Medicare costs due to seven recalled or prematurely failed medical devices reached $1.5 billion over a 10-year period, according to a report from HHS' Office of Inspector General.
The report highlights findings from the OIG's probe into whether Medicare claim data alone could be used to track Medicare costs related to the replacement of recalled or prematurely failed medical devices. The office also sought to identify Medicare costs related to the replacement of seven such devices.
The OIG said it ultimately determined it could not use Medicare claim data alone to determine Medicare costs related to replacing recalled or prematurely failed medical devices because, "although Medicare claim forms identify the medical procedures performed, they do not contain a field for reporting medical device-specific information."

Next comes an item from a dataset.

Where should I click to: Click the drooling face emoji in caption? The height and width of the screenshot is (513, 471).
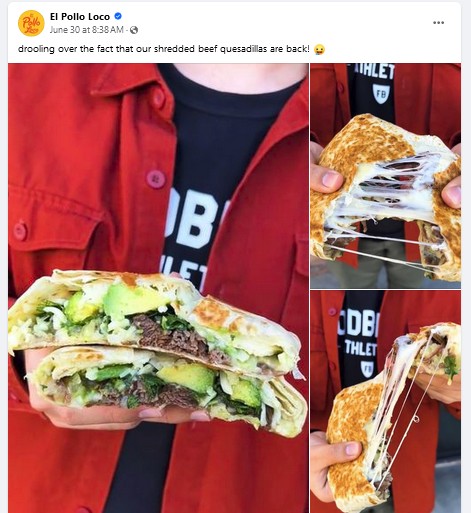click(x=319, y=49)
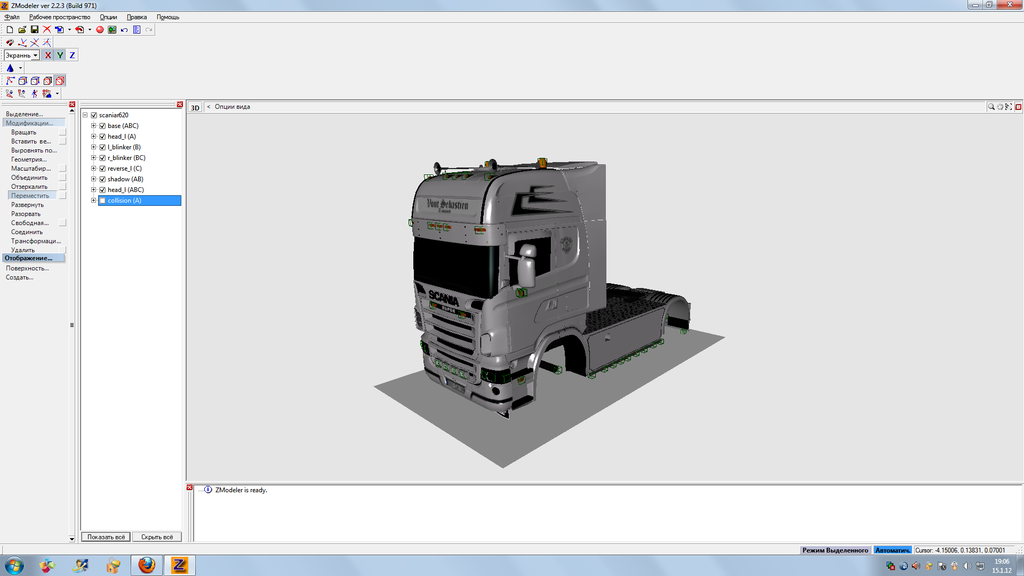
Task: Select the vertices level editing icon
Action: click(10, 80)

But the OIG said it was able to use claim and other data, along with auditing procedures, to identify the Medicare costs related to the replacement of seven recalled and prematurely failed medical devices. The office found replacement of those seven devices cost Medicare $1.5 billion between 2005 and 2014. Additionally, the OIG said it found an estimated $140 million in beneficiary copayment and deductible liabilities associated with the seven devices and their related services and procedures.
Based on its findings, the OIG recommended CMS "continue to work with the Accredited Standards Committee X12 to ensure that the device identifier is included on the next version of claim forms," as well as "require hospitals to use condition codes 49 or 50 on claims for reporting a device replacement procedure if the procedure resulted from a recall or premature failure independent of whether there was a device provided at no cost or with a credit."
According to the office, CMS noted the OIG's first recommendation is a policy being considered, and said it "would carefully evaluate the potential that this policy would impose an unnecessary burden on physicians." The OIG said CMS concurred with the office's second recommendation "in cases where payment is impacted."
"We continue to recommend that CMS require hospitals to use condition codes 49 or 50 on claims for reporting a device replacement procedure if the procedure resulted from a recall or premature failure regardless of whether there was a payment impact," the OIG concluded.